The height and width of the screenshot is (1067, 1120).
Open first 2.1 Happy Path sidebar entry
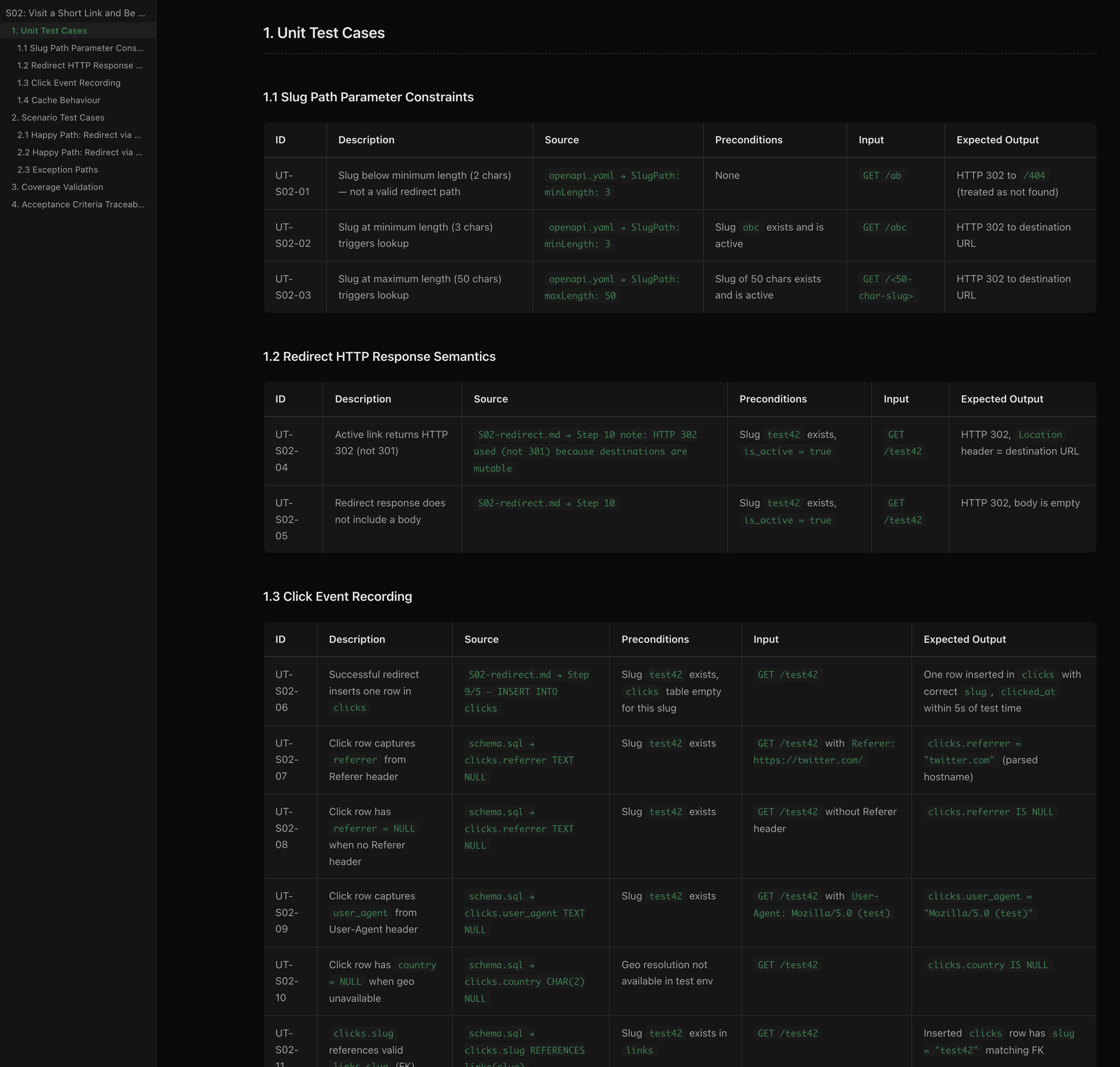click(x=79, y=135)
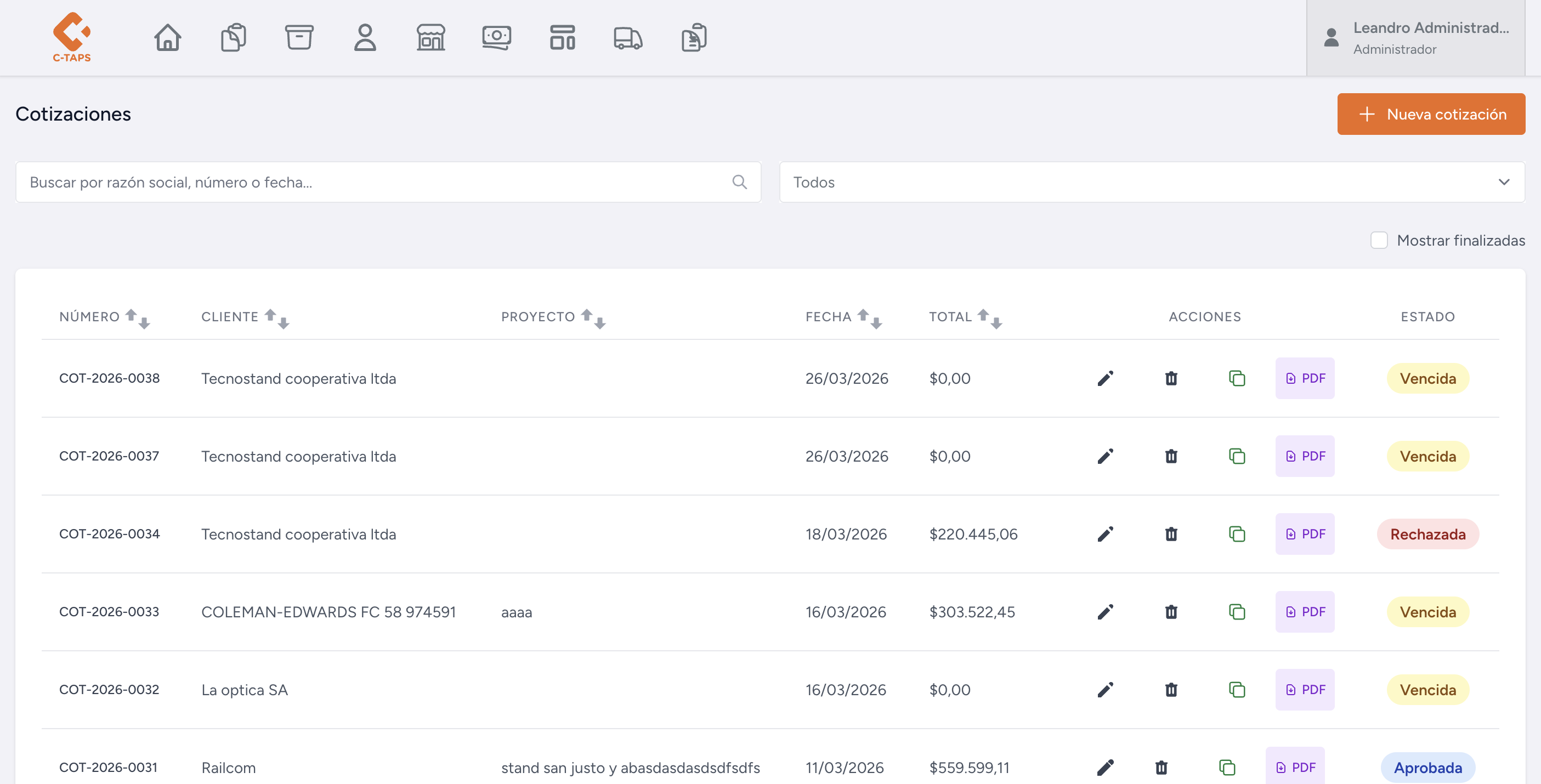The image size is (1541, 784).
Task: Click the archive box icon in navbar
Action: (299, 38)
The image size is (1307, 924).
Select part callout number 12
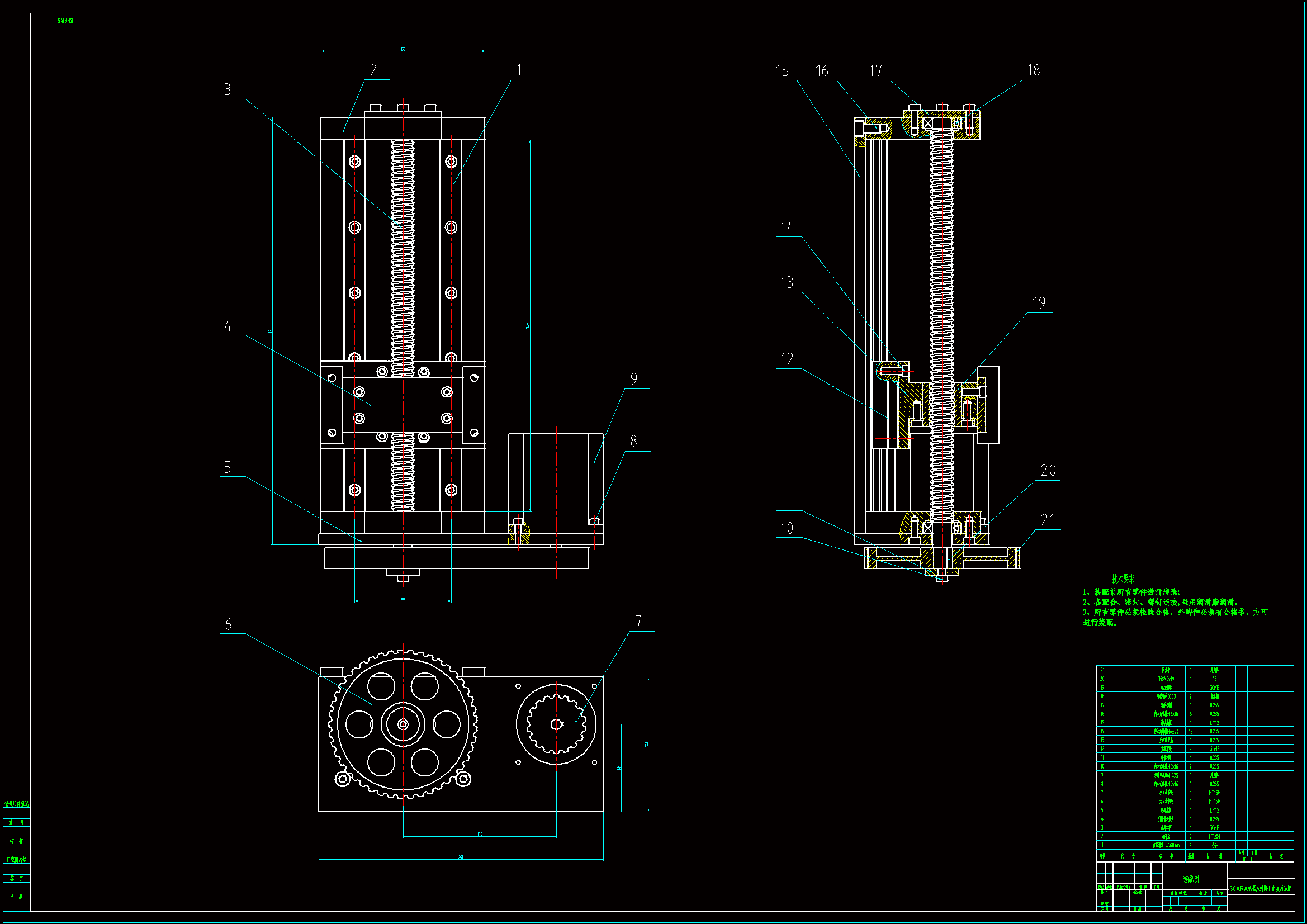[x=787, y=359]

□ □ □ □ □

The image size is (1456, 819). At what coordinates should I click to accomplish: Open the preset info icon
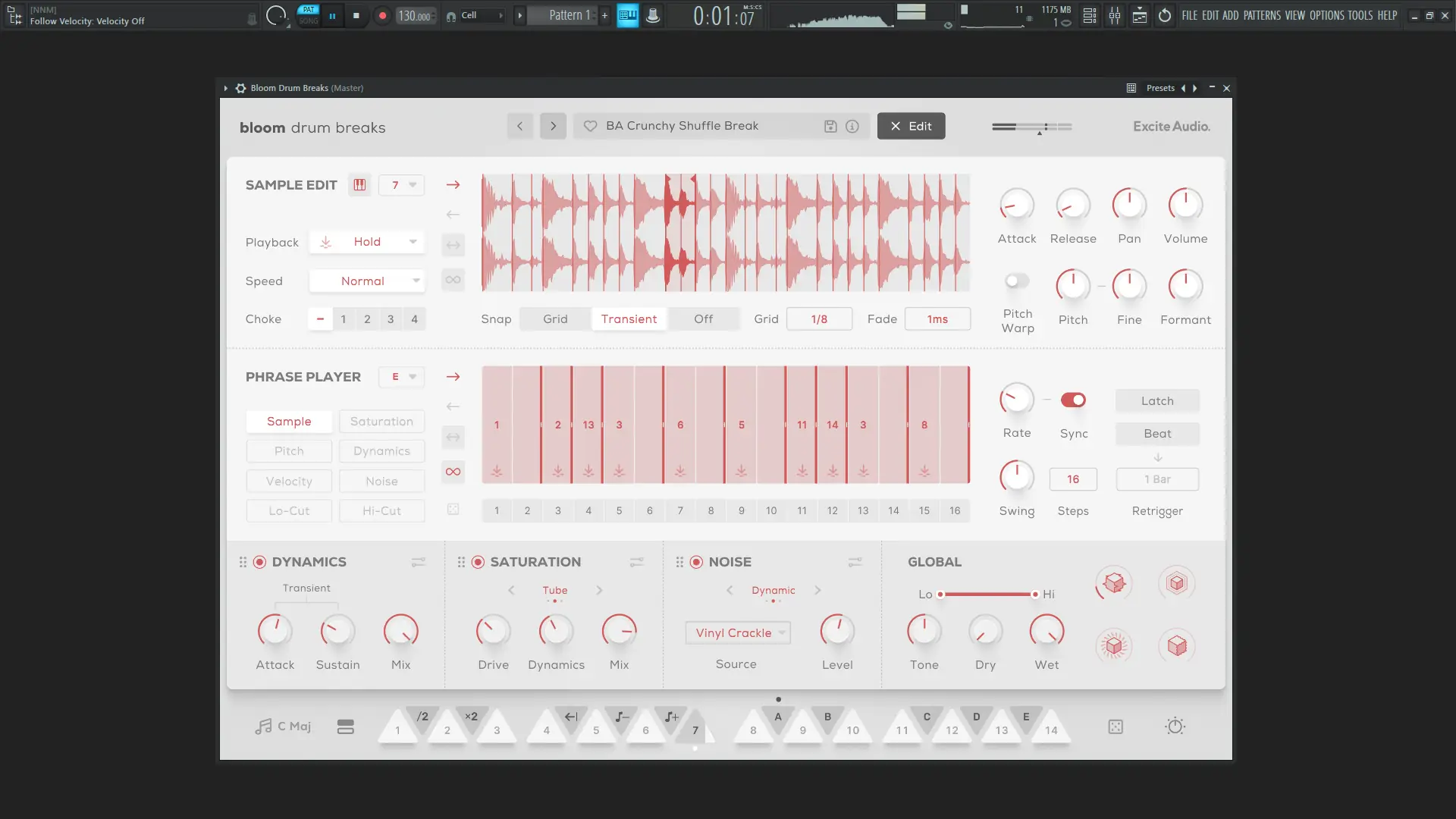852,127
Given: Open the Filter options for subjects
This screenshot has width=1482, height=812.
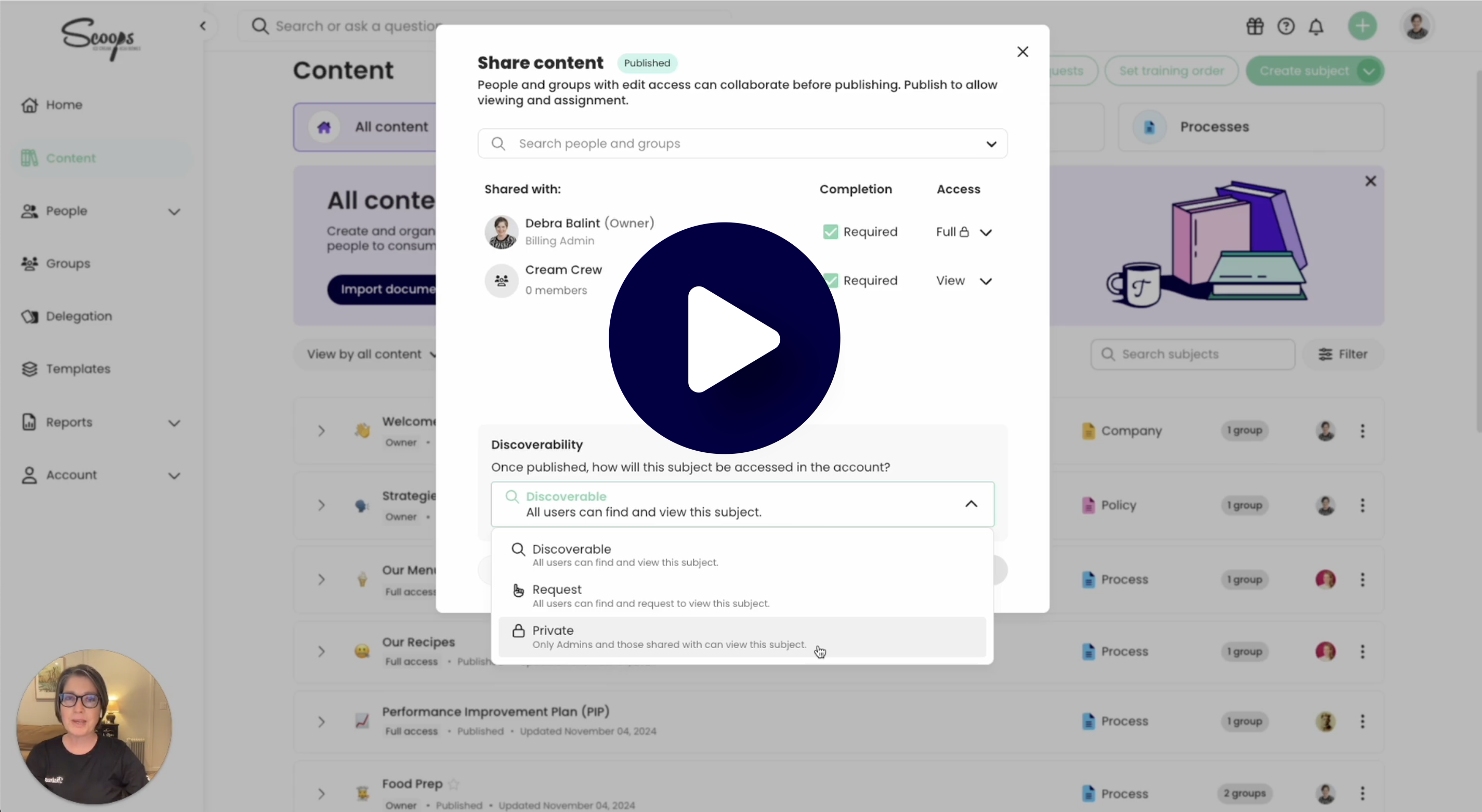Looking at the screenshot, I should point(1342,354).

□ □ □ □ □

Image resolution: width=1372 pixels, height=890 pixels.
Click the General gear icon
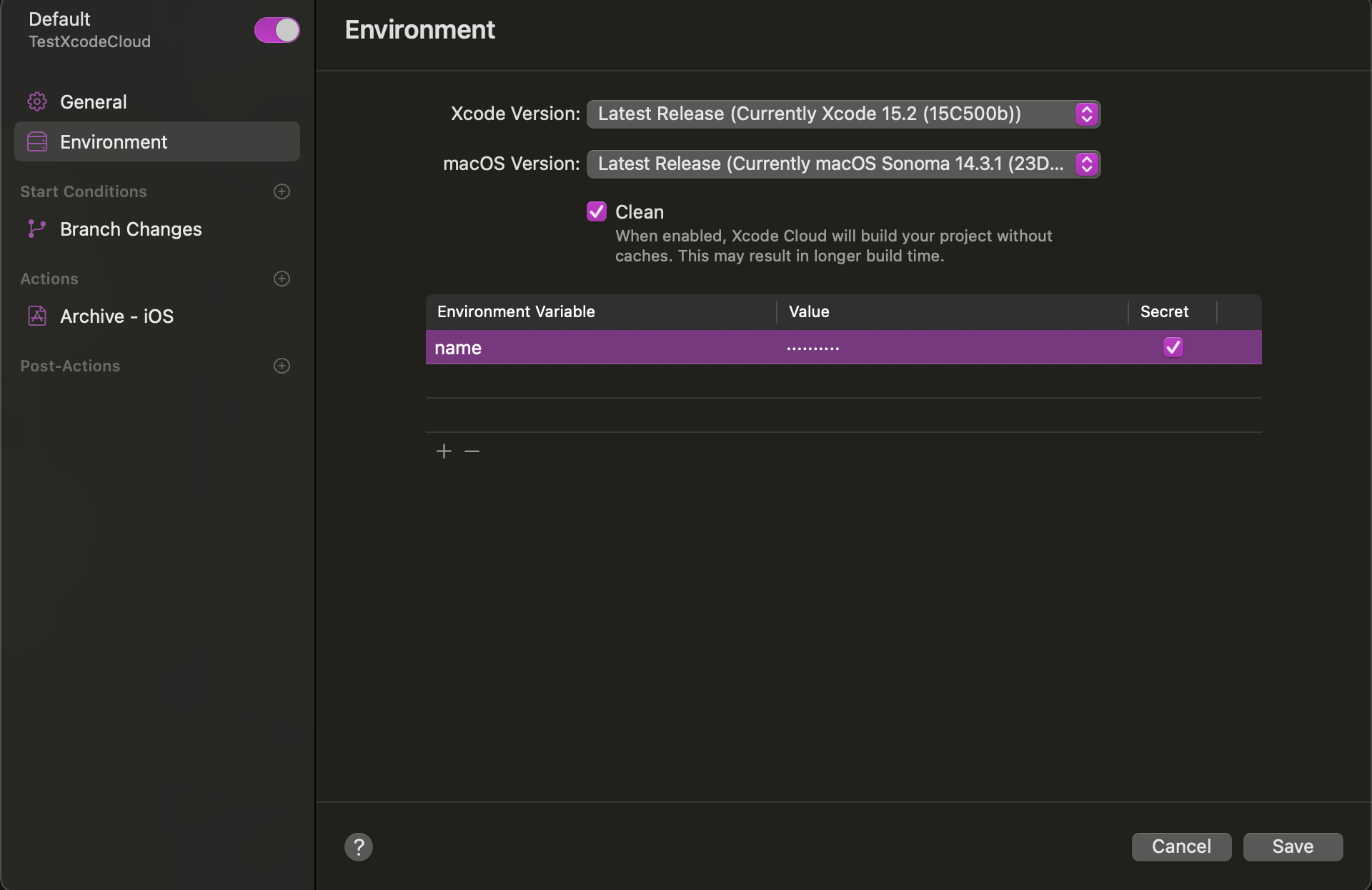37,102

□ □ □ □ □

[PROBLEM]: All pictures are to be skipped. Output, word for word, the lines in the data above starting at the line containing "The height and" and ending at the line containing "The image size is (1307, 924).".

[TASK SOLUTION]:
The height and width of the screenshot is (1067, 1120).
Open first 2.1 Happy Path sidebar entry
click(x=79, y=135)
The image size is (1541, 784).
Task: Click the archive box icon in navbar
Action: (299, 38)
The image size is (1307, 924).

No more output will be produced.